> What to work on:
Starting at the line with "Task: Open the 视频教程 video tutorials", return every line through the final one of the data, word for word. Pictures stay out.

Dataset entries:

>>

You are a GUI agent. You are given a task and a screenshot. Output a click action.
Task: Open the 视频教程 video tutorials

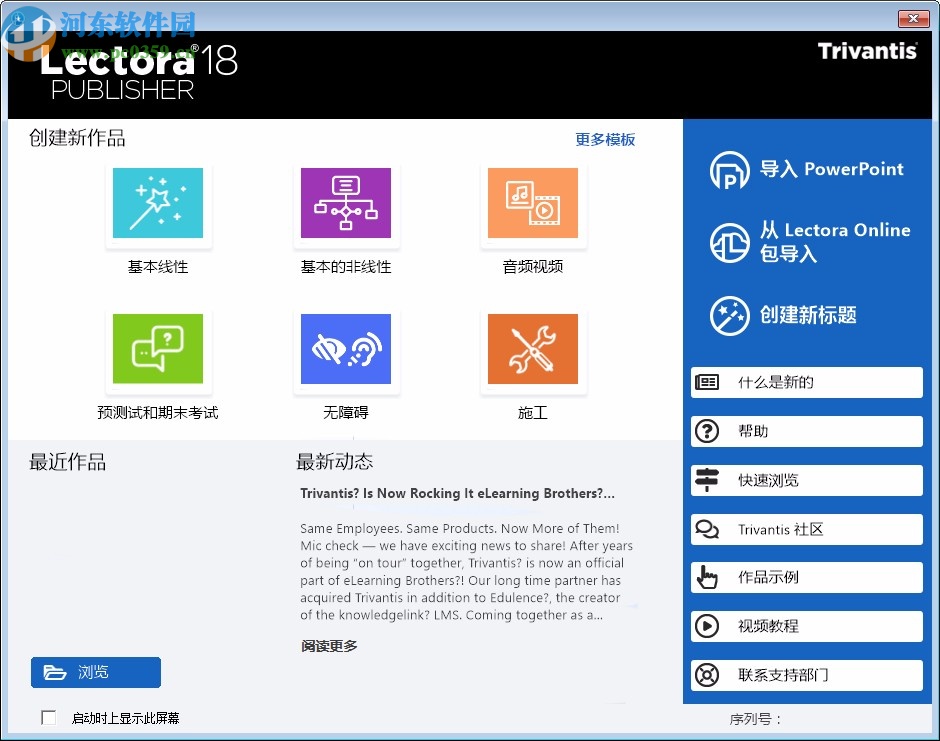point(805,626)
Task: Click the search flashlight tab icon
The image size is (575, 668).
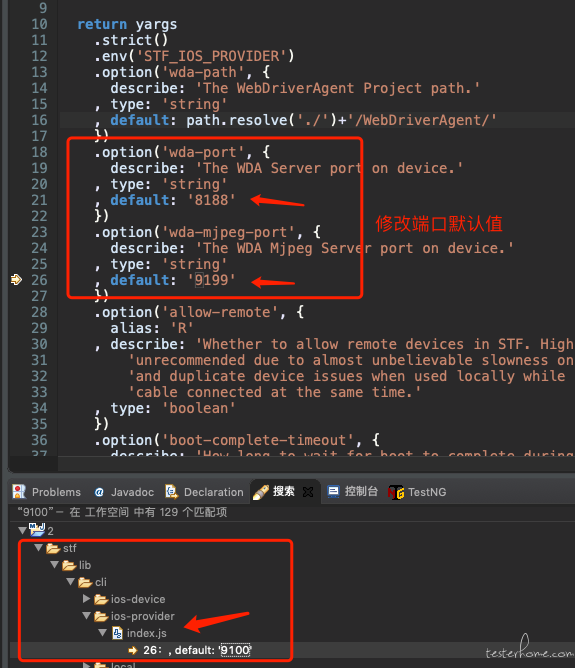Action: pos(261,492)
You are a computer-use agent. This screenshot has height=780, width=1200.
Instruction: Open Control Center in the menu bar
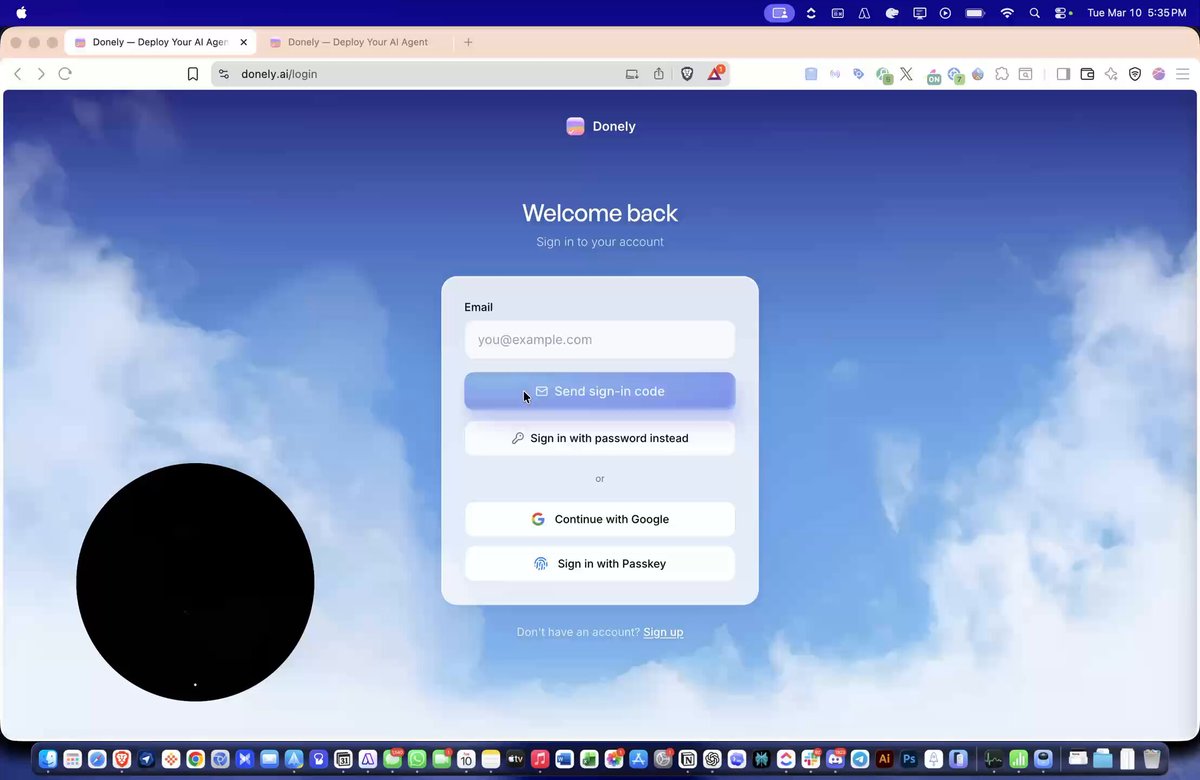coord(1062,14)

<<

> Result below:
Task: Open the 视频教程 video tutorials

point(805,626)
Task: Click the search flashlight tab icon
The image size is (575, 668).
Action: pos(261,492)
You are a computer-use agent. This screenshot has height=780, width=1200.
Instruction: Open Control Center in the menu bar
coord(1062,14)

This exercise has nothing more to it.